Our leases include rents that increase over the term of the lease to compensate us for anticipated increases in market rentals over time. Our leases do not include significant front-loading or back-loading of payments or significant rent-free periods. Therefore, we find it useful to evaluate rent on a contractual basis as it allows for comparison of existing rental rates to market rental rates. Additionally, we exclude the amortization of lease intangibles. We exclude these costs from AFFO because they are upfront expenses that are recognized in conjunction with an acquisition, and therefore, are not indicative of ongoing operational results of the portfolio. We also exclude costs or gains recorded on the extinguishment of debt, non-cash interest expense and gains, the amortization of debt issuance costs and net mortgage premiums, internalization expenses, and realized gains or losses on foreign currency transactions, as they are not indicative of ongoing operational results of the portfolio. We use AFFO as a measure of our performance when we formulate corporate goals.

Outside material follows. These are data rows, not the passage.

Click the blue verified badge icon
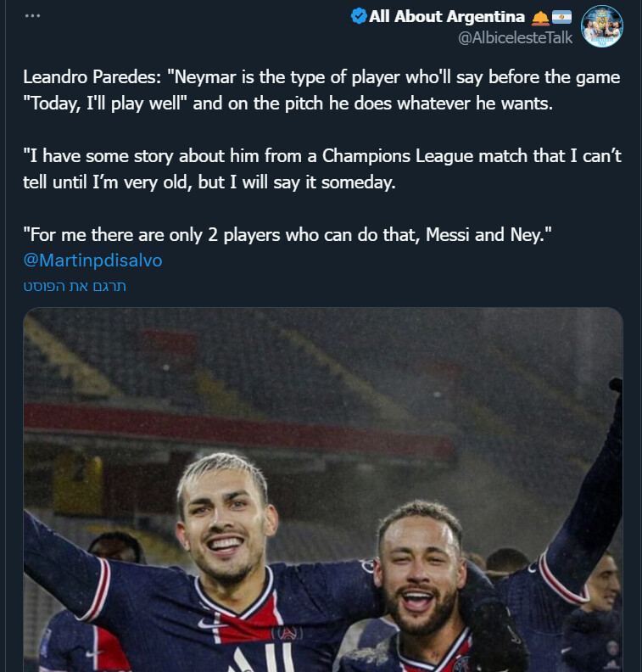The height and width of the screenshot is (672, 642). [359, 16]
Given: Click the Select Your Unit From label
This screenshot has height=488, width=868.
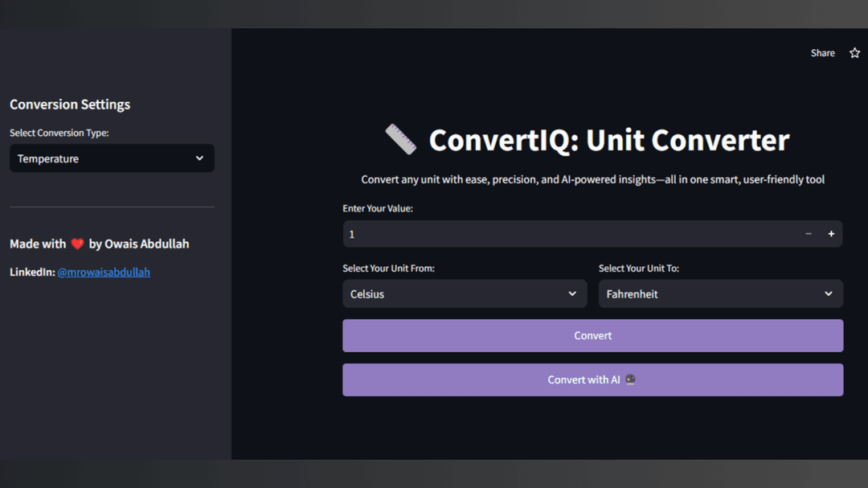Looking at the screenshot, I should [x=388, y=269].
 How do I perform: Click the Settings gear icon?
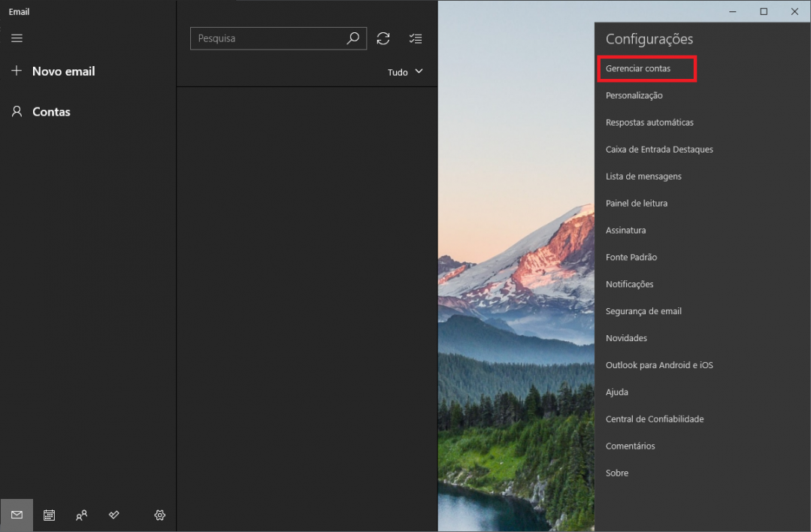click(159, 515)
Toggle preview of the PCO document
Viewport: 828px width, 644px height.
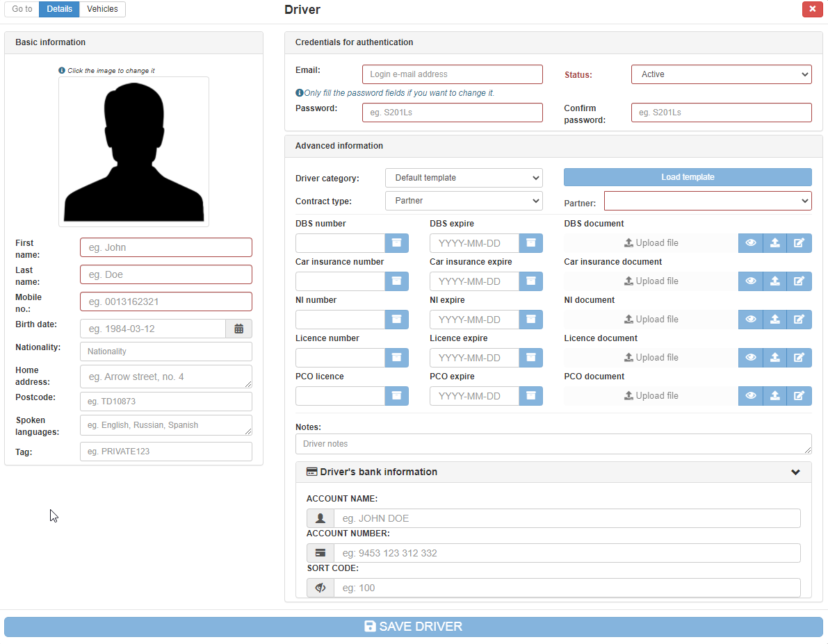tap(751, 395)
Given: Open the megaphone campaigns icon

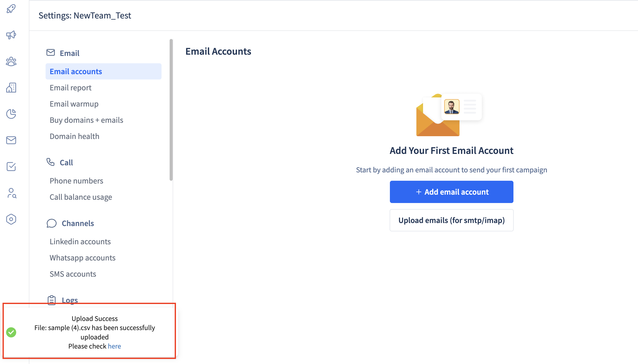Looking at the screenshot, I should [x=11, y=35].
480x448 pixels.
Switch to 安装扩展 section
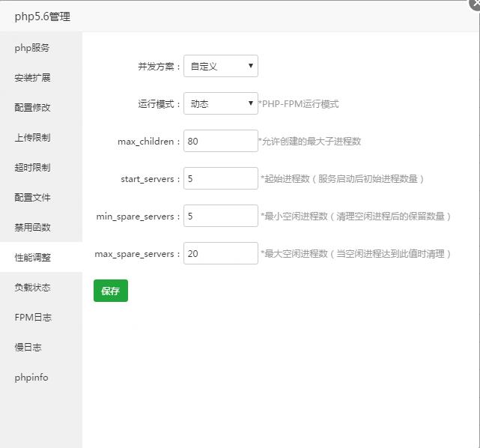[x=32, y=78]
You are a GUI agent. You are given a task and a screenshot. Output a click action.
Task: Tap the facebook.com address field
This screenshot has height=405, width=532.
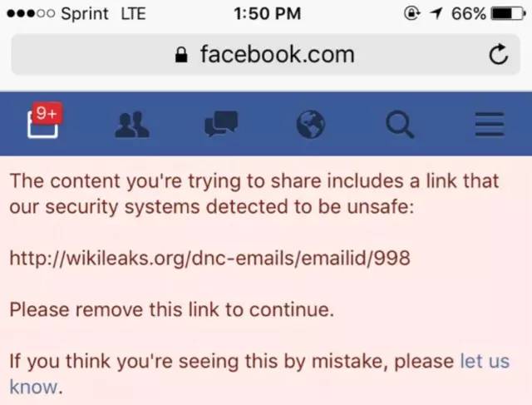pos(276,55)
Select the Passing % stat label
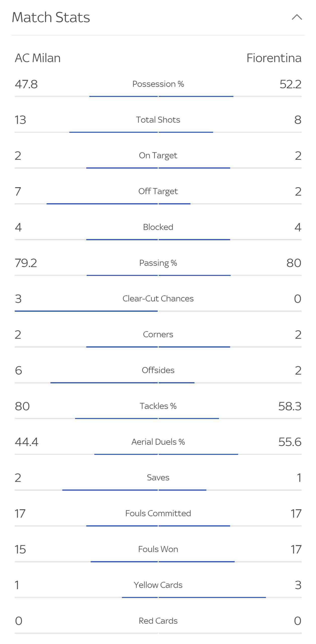Screen dimensions: 316x644 158,263
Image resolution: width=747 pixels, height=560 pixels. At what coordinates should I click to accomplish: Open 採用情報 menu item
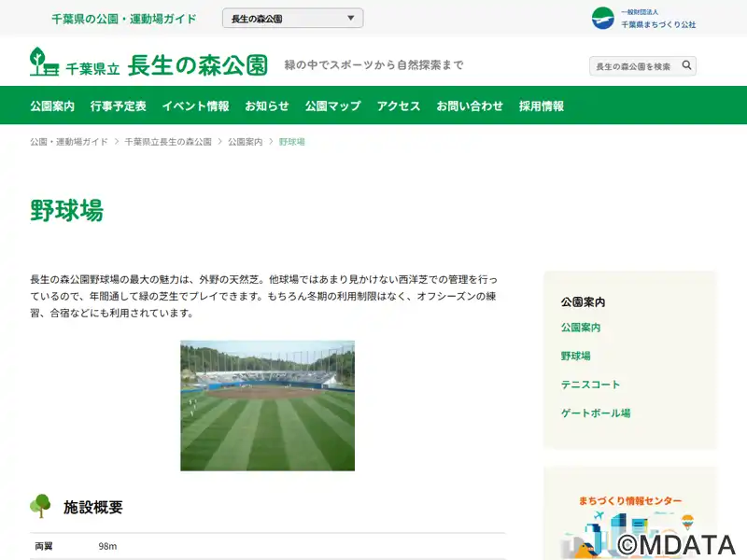pos(542,106)
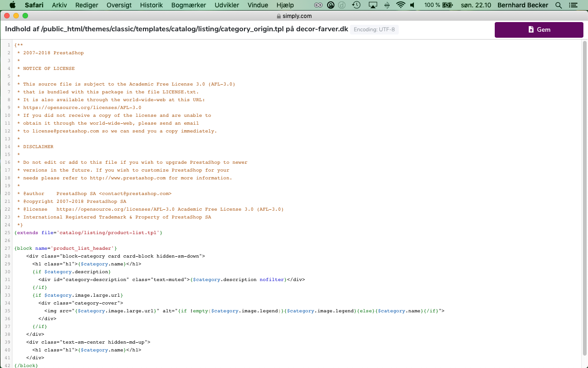588x368 pixels.
Task: Open the Apple menu
Action: click(12, 5)
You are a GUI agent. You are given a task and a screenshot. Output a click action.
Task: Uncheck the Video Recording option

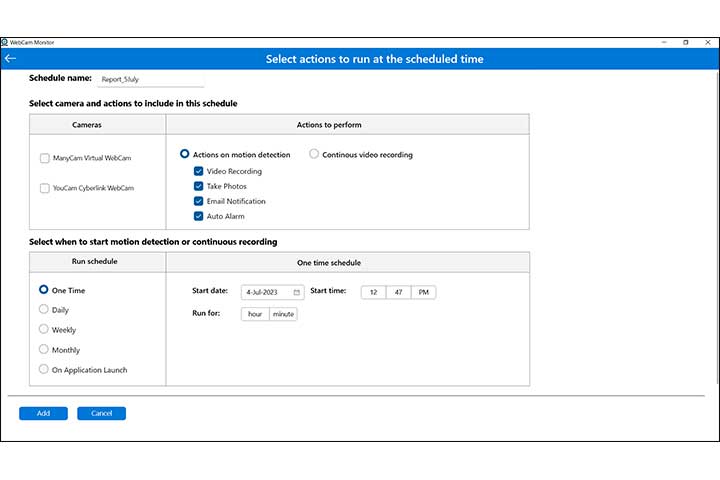click(x=199, y=171)
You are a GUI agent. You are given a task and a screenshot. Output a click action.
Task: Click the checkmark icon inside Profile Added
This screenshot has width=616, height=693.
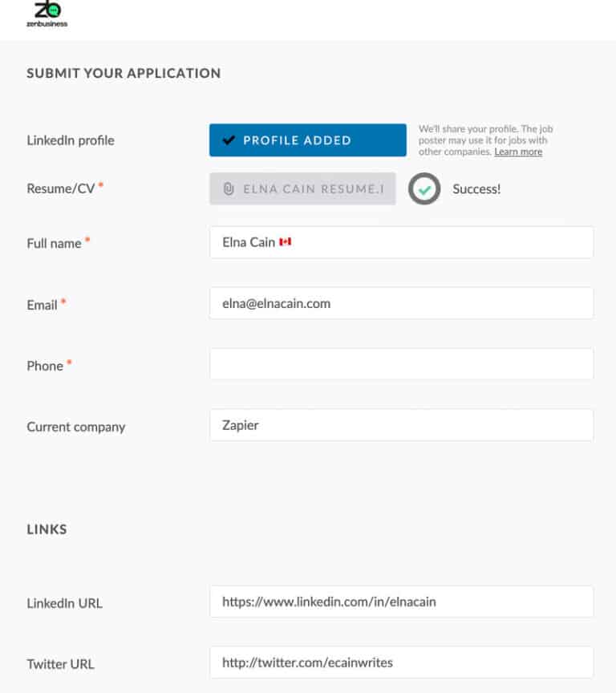tap(229, 140)
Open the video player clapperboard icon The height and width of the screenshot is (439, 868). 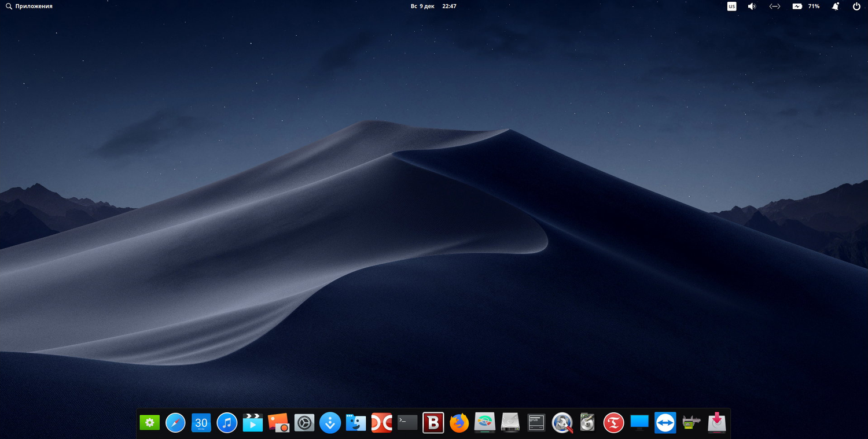(x=252, y=423)
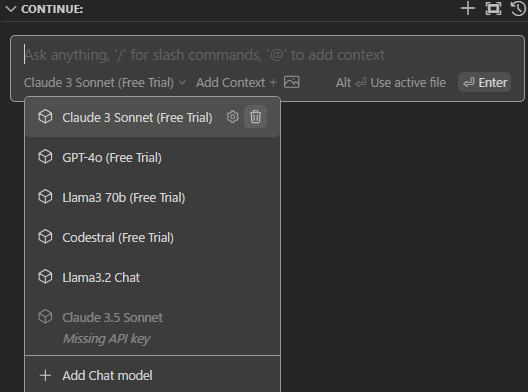528x392 pixels.
Task: Delete Claude 3 Sonnet with trash icon
Action: [x=256, y=117]
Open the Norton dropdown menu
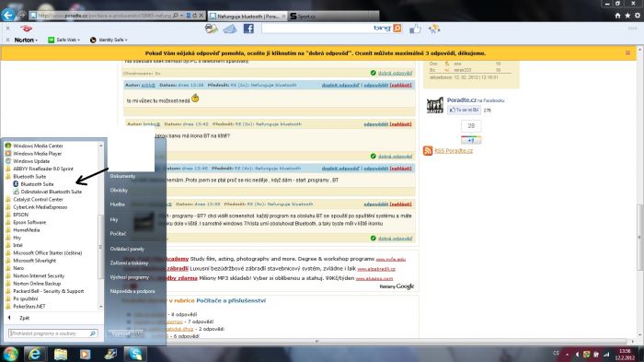Viewport: 644px width, 362px height. point(26,40)
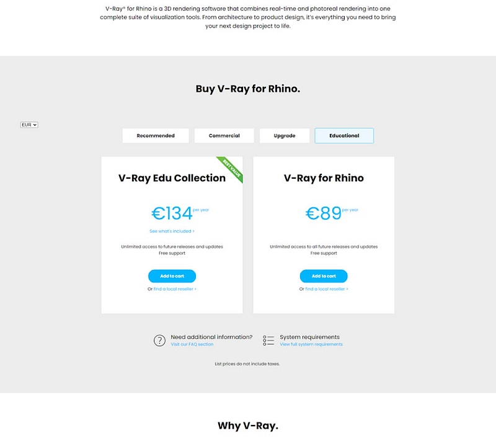Screen dimensions: 496x448
Task: Add V-Ray Edu Collection to cart
Action: click(x=172, y=276)
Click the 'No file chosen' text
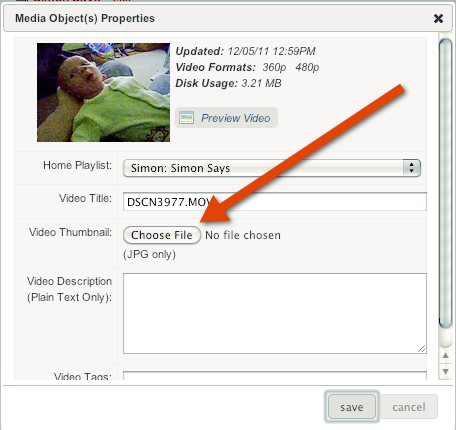This screenshot has width=456, height=430. coord(243,235)
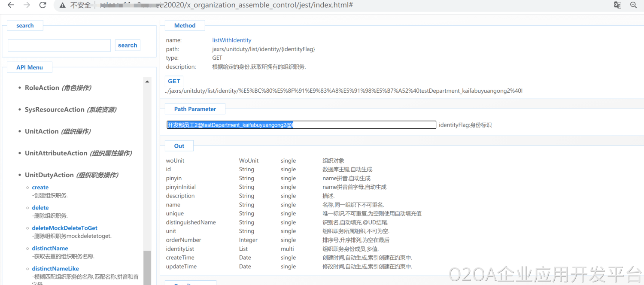This screenshot has width=644, height=285.
Task: Expand UnitAttributeAction menu group
Action: click(56, 153)
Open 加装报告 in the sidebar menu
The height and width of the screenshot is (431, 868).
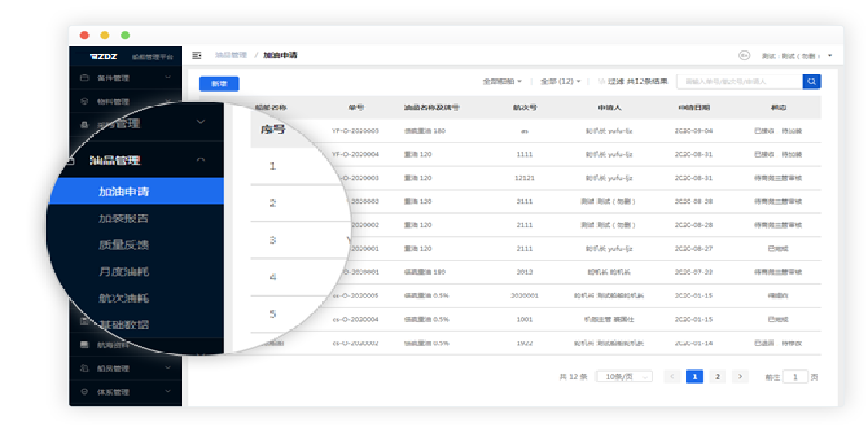pos(124,218)
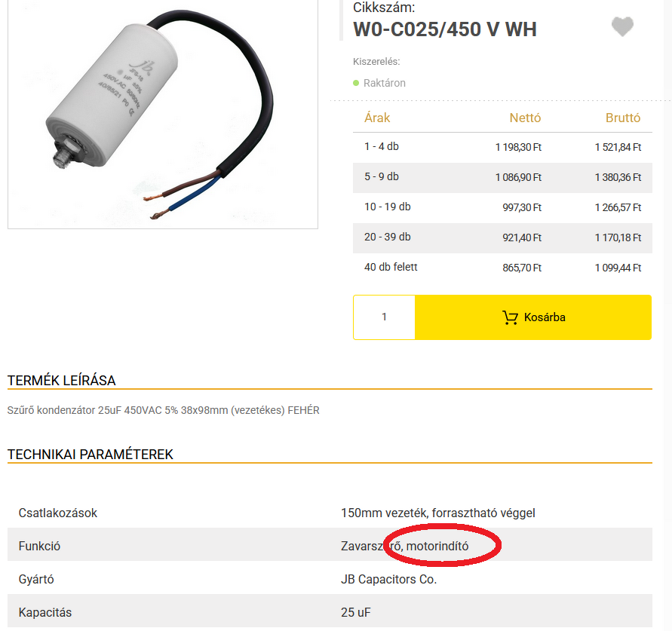
Task: Select the 20 - 39 db price row
Action: click(x=502, y=237)
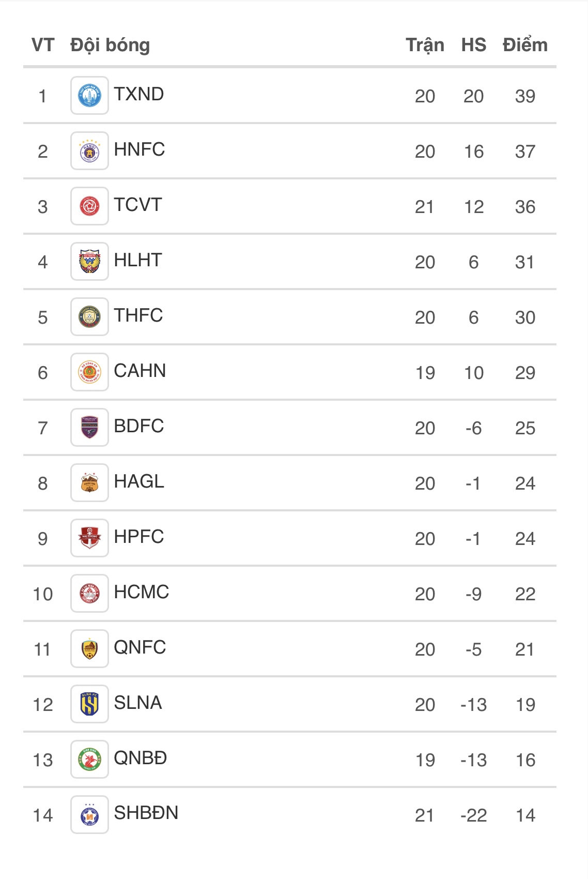Select the TCVT red logo

[x=89, y=206]
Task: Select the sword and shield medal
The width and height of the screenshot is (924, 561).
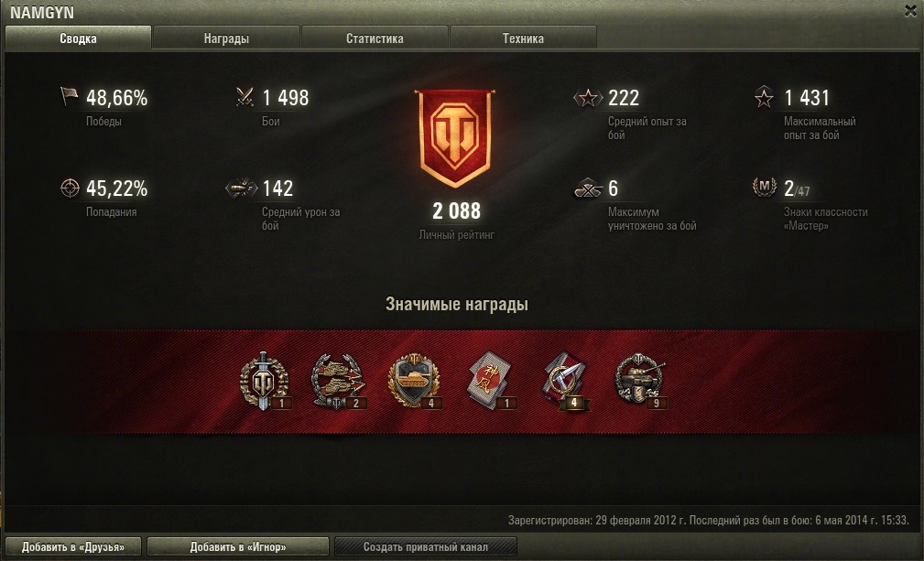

FFO is used by management, investors, and analysts to facilitate meaningful comparisons of operating performance between periods and among our peers, primarily because it excludes the effect of real estate depreciation and amortization and net gains on sales, which are based on historical costs and implicitly assume that the value of real estate diminishes predictably over time, rather than fluctuating based on existing market conditions. We believe that AFFO is a useful supplemental measure for investors to consider because it will help them to better assess our operating performance without the distortions created by non-cash revenues or expenses. FFO and AFFO may not be comparable to similarly titled measures employed by other REITs, and comparisons of our FFO and AFFO with the same or similar measures disclosed by other REITs may not be meaningful.
Neither the SEC, nor any other regulatory body has passed judgment on the acceptability of the adjustments that we make to FFO to calculate AFFO. In the future, the SEC, or another regulatory body may decide to standardize the allowable adjustments across the REIT industry and in response to such standardization we may have to adjust our calculation and characterization of AFFO accordingly.